New York City

What we still don’t know about school closures

New York City Mayor Bill de Blasio said new safety protocols need to be created to reopen schools again.

Schools Chancellor Richard Carranza at De Blasio's media availability on November 18th.

Schools Chancellor Richard Carranza at De Blasio's media availability on November 18th. Ed Reed/Mayoral Photography Office

Yesterday’s announcement of the closure of New York City public schools was not exactly a surprise – Mayor Bill de Blasio said last week that students, teachers and parents should be on standby for a shutdown as soon as Monday. But just because some people saw the closure coming doesn’t mean it wasn’t a chaotic event that left many parents wondering what comes next – and with little other recourse than to protest the closure outside City Hall this morning, citing the low rates of transmission of COVID-19 that has been shown to occur in schools so far.

Showing up hours late to a scheduled morning press conference, de Blasio announced that New York City schools would shutter on Thursday, switching to 100% remote learning, as the city crossed a 3% coronavirus positivity rate over a seven-day rolling average. That 3% was the threshold set to trigger school closures back in September when reopening plans were drawn up between the city and teachers unions. The confirmation that schools would close came shortly after Gov. Andrew Cuomo’s own press conference, during which he pushed back on questions from reporters about plans for New York City schools. De Blasio later said that he and Cuomo had discussed the matter at length yesterday.

What’s clear so far is that schools will be closed through the Thanksgiving holiday, and possibly longer. “I hope to be back in the next few weeks,” de Blasio said on Thursday of schools reopening. 

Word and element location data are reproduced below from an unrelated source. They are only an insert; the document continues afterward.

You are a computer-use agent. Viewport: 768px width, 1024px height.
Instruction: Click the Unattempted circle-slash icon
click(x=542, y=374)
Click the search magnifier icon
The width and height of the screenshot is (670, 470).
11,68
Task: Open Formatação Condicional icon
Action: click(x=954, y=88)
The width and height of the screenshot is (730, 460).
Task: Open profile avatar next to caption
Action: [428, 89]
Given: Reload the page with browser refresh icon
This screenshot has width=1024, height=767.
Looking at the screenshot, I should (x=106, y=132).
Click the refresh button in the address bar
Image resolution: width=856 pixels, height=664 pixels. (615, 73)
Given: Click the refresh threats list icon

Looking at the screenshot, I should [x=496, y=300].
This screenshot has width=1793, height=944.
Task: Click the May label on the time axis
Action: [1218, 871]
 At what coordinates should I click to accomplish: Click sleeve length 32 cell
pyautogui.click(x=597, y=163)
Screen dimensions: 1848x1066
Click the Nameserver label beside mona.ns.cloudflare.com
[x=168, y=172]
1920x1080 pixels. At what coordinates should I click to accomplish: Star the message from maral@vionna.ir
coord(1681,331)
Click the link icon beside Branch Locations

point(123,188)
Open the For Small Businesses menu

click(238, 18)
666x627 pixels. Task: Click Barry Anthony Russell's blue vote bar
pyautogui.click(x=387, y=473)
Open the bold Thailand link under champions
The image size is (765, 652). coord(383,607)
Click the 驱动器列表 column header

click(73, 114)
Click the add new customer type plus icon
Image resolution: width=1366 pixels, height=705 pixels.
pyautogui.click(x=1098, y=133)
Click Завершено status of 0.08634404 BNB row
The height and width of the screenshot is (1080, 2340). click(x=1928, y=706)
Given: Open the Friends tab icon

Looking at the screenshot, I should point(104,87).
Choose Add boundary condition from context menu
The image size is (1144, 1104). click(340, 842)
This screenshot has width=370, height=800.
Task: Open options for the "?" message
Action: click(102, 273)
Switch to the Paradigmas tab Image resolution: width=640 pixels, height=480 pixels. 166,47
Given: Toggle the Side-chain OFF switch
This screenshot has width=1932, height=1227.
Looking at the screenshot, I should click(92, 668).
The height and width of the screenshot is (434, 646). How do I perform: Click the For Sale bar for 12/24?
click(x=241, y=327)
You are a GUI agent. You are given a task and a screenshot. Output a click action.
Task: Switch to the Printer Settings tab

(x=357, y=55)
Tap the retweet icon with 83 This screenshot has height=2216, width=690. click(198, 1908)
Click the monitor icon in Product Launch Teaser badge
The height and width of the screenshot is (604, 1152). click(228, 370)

But it’s not clear when that reopening will happen – or even what metrics will have to be met to trigger it. A plan for reopening was not in place prior to the decision to close, meaning that teachers, students and parents are now settling in for an indefinite return to full-time remote learning without knowing what will bring them back to the classroom. De Blasio has said that the city is working on new safety protocols and criteria to establish the reopening of schools now, and that he expected that criteria to be released within the next few days.

The mayor has put a particular focus on increased testing in schools, saying that a reopening plan – whenever it materializes – will include new requirements for testing, citing the current low participation among students in the current program. “I guarantee you that plan will be an even heavier emphasis on testing,” de Blasio said Wednesday. “When we reopen, everyone who comes into that building, all of those kids have to have a testing consent on file. Testing is going to become more of the norm.”